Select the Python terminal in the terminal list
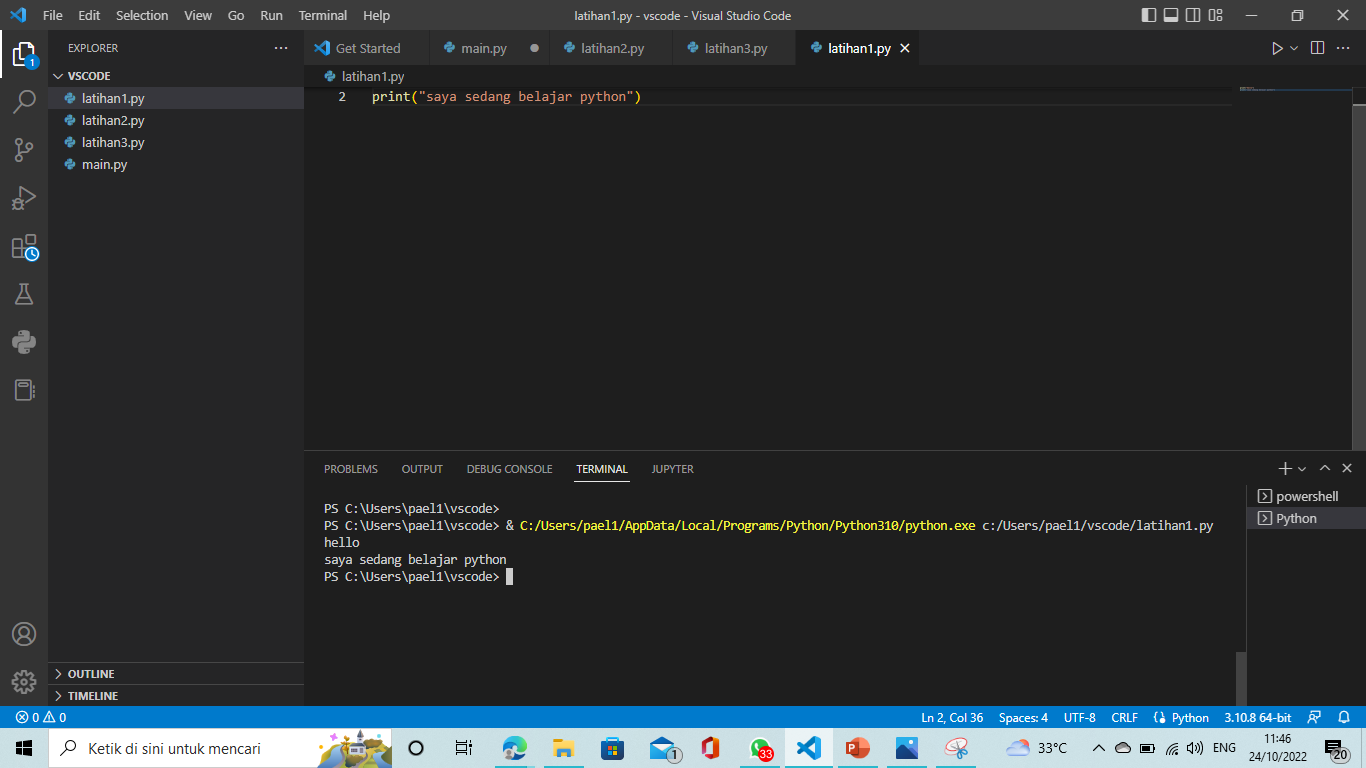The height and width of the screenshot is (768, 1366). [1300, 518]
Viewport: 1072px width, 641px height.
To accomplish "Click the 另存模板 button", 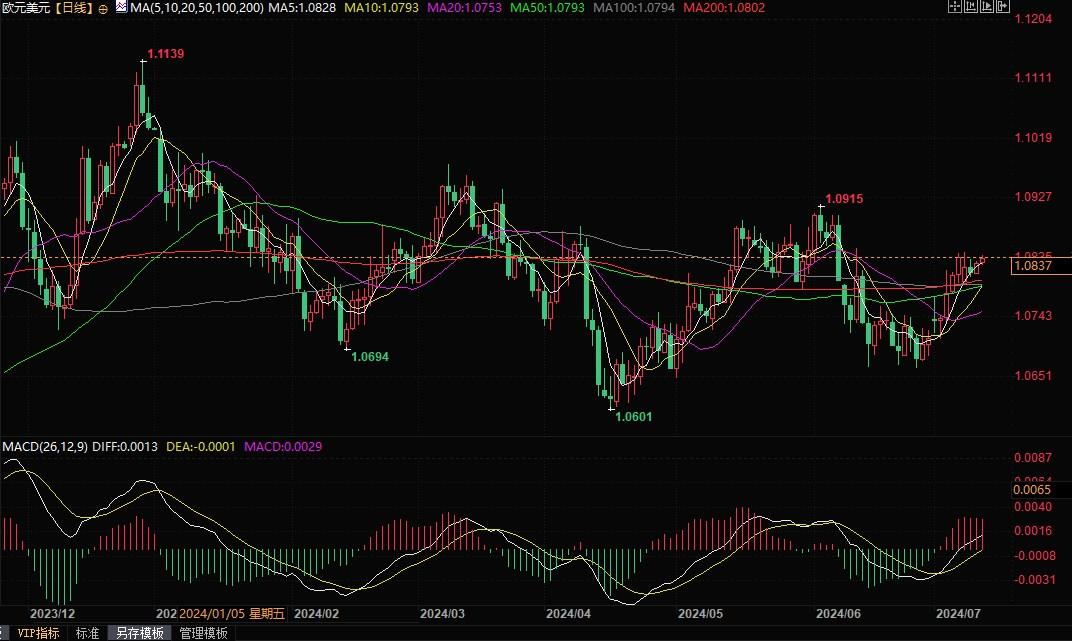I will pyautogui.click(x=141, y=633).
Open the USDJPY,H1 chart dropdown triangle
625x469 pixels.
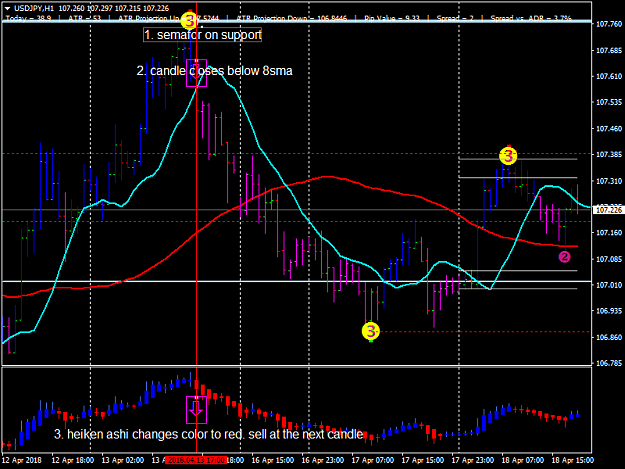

[Task to complete]: In your output, include only the lines from the line containing "Open the USDJPY,H1 chart dropdown triangle" through the last line of the material above, exactly as they appear, and leave out the pictures.

[Answer for the task]:
Open the USDJPY,H1 chart dropdown triangle
625x469 pixels.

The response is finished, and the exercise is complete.